Theoretical Study of the Spectral Differences of the Fenna-Matthews-Olson Protein from Different Species and Their Mutants.

The structural basis for the spectral differences between the Fenna-Matthews-Olson (FMO) proteins from Chlorobaculum tepidum (C. tepidum) and Prosthecochloris aestuarii 2K (P. aestuarii) is yet to be fully understood. Mutation-induced perturbation to the exciton structure and the optical spectra of the complex provide a suitable means to investigate the critical role played by the protein scaffold. In this work, we have performed quantum-mechanics/molecular-mechanics calculations over the molecular dynamics simulation trajectories with the polarized protein-specific charge scheme for both wild-type FMOs and two mutants. Our result reveals that a single-point mutation in the vicinity of BChl 6, namely, W183F of C. tepidum, significantly affects the absorption spectrum, resulting in a switch of the absorption spectrum from type 2, for which the 806 nm band is more pronounced than the 815 nm band, to type 1, for which the 815 nm band is pronounced. Our observations agree with the single-point mutation experiments reported by Saer et al. (Biochim. Biophys. Acta, Bioenerg.2017,1858, 288-296) and Khmelnitskiy et al. (J. Phys. Chem. Lett.2018,9, 3378-3386). In contrast, the absorption spectrum of the P. aestuarii experiences the opposite transition (from type 1 to type 2) upon the same mutation.
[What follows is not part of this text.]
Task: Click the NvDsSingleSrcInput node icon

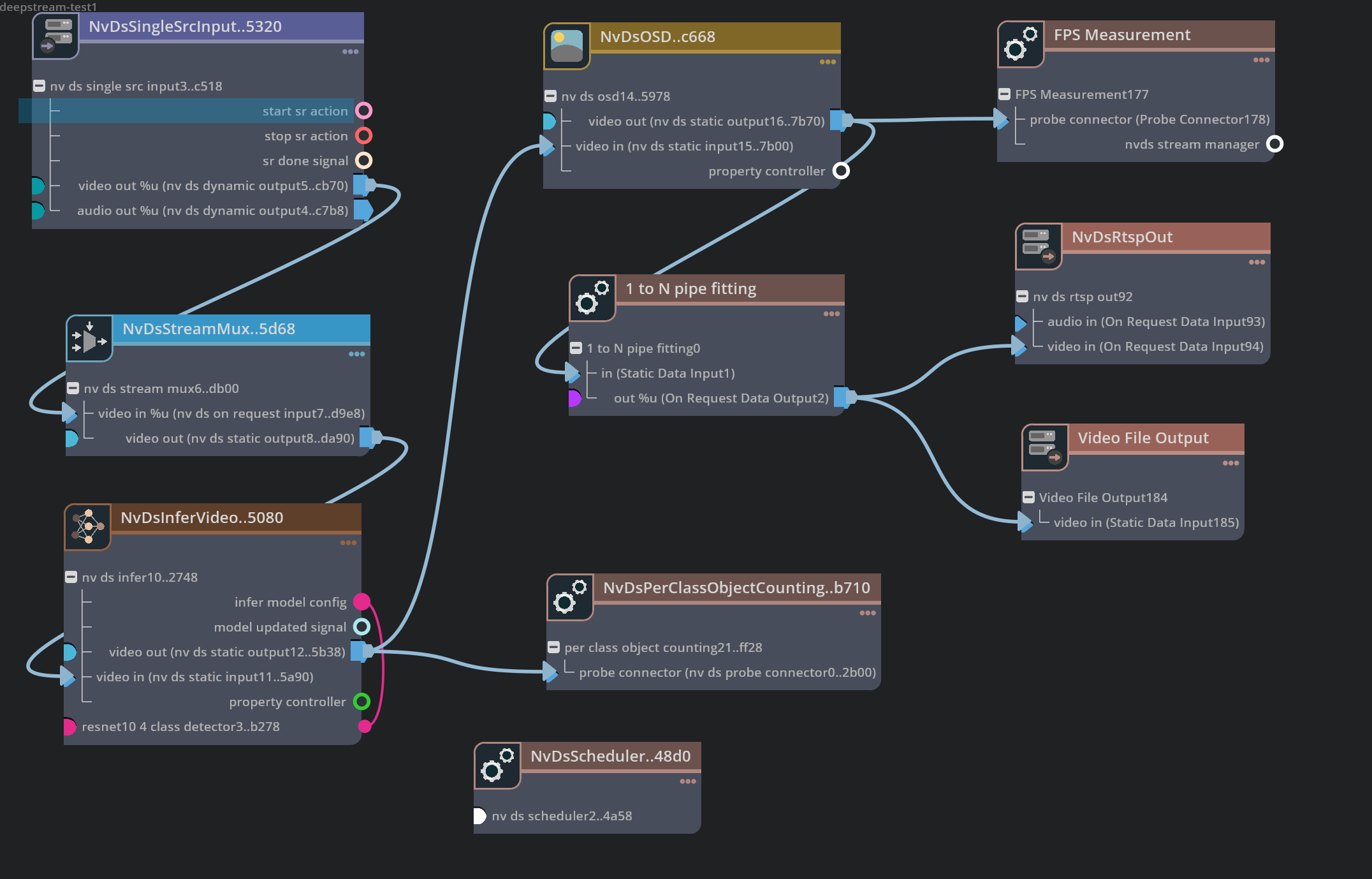Action: (56, 35)
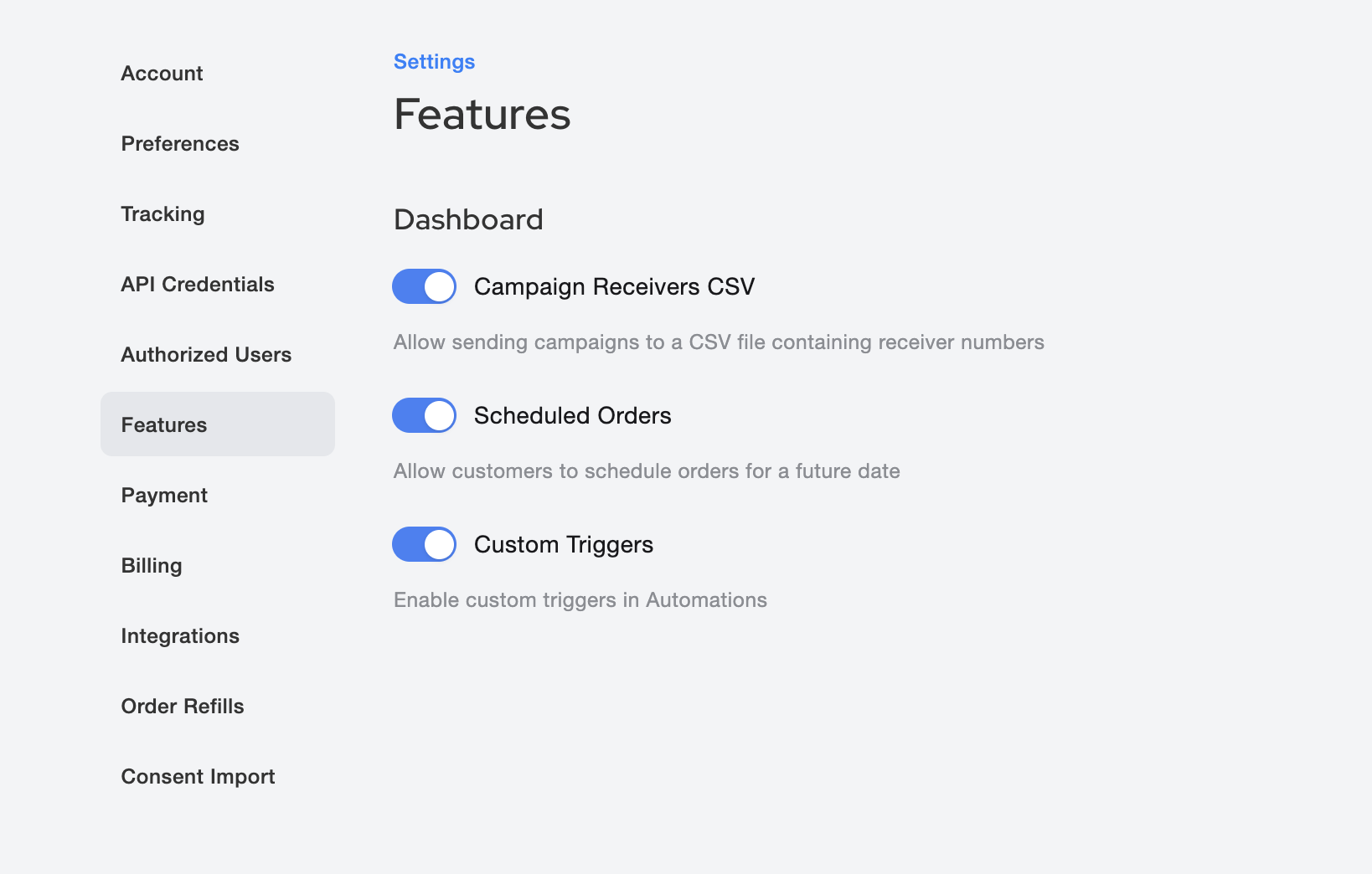The height and width of the screenshot is (874, 1372).
Task: Click the large Features page title
Action: [482, 115]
Furthermore, by comparing the contributions of individual pigments to the spectra in the wild type and its mutant, we find that a single-point mutation near BChl 6 not only induces changes in excitation energy of BChl 6 per se but also affects the excitonic structures of the neighboring BChls 5 and 7 through strong interpigment electronic couplings, resulting in a significant change in the absorption spectra.